■ ABOUT THIS EXERCISE ■
Find and copy each line in the material below where the string "amazonas" occurs.

*** Block opens ***

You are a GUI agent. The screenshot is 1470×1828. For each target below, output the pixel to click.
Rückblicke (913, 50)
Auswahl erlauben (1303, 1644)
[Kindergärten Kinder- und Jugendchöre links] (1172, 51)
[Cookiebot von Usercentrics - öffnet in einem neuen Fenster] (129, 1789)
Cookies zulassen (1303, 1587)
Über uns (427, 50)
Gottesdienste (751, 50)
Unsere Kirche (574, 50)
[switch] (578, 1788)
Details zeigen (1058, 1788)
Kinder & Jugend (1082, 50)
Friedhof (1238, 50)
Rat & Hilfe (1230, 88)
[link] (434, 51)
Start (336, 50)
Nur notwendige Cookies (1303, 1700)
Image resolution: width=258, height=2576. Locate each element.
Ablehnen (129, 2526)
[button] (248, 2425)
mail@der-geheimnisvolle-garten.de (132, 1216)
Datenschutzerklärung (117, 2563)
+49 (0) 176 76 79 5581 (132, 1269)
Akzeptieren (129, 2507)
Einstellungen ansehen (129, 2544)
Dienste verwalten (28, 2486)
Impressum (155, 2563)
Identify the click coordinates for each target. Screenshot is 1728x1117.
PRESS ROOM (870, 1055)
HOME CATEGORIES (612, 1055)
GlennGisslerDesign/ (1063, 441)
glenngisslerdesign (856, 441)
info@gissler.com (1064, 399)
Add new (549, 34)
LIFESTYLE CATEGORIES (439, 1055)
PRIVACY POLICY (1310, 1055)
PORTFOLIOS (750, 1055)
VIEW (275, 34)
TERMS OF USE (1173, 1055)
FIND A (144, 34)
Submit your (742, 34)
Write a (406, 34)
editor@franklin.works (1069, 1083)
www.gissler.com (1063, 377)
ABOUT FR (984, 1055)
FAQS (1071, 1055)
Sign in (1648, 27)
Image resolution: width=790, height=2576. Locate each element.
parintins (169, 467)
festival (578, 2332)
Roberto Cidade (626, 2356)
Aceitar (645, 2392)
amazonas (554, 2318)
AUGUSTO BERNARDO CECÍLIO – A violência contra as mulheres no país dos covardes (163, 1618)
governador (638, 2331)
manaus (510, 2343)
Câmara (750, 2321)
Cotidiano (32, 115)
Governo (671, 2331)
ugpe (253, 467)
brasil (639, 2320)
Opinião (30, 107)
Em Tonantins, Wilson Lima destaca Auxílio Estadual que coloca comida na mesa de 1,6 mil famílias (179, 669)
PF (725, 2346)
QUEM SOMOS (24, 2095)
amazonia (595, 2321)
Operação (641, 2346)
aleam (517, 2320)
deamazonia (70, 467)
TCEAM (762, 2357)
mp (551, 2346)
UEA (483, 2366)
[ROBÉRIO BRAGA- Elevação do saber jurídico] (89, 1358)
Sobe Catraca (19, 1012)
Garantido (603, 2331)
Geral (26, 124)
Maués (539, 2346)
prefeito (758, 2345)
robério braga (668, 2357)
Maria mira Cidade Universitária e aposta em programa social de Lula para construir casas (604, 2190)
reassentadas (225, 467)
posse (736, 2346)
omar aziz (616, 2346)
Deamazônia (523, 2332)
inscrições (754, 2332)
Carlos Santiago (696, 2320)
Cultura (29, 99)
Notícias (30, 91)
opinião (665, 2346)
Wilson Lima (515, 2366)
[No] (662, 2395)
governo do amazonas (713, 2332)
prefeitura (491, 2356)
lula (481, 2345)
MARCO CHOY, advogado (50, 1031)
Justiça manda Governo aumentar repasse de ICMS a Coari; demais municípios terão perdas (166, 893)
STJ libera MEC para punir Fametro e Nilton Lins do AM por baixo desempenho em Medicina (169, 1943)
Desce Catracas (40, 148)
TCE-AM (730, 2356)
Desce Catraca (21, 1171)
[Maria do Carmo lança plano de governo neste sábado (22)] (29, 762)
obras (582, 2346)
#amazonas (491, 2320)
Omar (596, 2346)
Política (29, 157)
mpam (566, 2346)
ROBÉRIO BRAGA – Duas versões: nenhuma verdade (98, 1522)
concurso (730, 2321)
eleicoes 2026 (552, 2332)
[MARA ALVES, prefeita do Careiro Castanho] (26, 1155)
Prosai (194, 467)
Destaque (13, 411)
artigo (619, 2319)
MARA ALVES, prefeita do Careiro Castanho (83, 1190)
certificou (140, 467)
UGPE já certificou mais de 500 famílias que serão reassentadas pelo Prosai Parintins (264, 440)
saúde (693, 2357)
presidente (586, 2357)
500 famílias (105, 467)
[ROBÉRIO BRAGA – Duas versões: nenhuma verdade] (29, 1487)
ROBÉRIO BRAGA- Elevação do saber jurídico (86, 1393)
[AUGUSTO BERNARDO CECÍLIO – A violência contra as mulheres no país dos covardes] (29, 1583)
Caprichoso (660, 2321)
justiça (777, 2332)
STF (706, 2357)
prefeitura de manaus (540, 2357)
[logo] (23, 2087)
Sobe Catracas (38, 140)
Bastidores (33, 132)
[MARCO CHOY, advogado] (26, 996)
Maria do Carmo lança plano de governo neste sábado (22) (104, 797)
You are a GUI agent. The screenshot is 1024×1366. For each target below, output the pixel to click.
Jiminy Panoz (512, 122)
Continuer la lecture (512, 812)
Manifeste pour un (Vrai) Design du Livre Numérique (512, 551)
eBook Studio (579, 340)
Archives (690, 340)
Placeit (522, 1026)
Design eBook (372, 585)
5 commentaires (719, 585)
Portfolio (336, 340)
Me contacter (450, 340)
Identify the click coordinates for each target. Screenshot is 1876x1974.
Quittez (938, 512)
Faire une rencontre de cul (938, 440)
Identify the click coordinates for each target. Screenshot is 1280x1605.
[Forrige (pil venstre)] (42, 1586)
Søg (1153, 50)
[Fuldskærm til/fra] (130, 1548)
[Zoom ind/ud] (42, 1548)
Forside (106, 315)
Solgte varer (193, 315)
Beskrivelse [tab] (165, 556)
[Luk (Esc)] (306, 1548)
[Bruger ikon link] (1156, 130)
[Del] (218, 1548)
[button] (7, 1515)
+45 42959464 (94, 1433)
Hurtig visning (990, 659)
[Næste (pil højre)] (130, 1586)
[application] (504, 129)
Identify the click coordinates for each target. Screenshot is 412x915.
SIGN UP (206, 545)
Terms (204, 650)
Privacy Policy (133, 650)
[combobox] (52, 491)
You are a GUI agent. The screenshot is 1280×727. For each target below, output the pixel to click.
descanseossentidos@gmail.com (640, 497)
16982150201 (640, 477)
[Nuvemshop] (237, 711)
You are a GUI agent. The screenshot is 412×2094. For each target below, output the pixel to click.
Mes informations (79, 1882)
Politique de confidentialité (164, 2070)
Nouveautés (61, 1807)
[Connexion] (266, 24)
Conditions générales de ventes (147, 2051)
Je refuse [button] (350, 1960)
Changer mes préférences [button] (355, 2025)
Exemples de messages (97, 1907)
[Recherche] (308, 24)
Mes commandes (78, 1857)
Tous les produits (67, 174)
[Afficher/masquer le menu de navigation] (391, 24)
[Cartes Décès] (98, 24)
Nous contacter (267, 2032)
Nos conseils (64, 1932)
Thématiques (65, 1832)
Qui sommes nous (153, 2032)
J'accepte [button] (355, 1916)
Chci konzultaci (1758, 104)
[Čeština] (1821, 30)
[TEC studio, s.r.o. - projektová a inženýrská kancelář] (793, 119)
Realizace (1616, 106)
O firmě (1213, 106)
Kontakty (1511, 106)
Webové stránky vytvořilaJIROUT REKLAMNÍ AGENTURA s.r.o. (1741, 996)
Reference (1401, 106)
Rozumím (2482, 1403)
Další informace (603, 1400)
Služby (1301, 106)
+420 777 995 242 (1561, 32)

*** Block closes ***

■ YOUR SOLUTION ■
amazonas (554, 2318)
governo do amazonas (713, 2332)
#amazonas (491, 2320)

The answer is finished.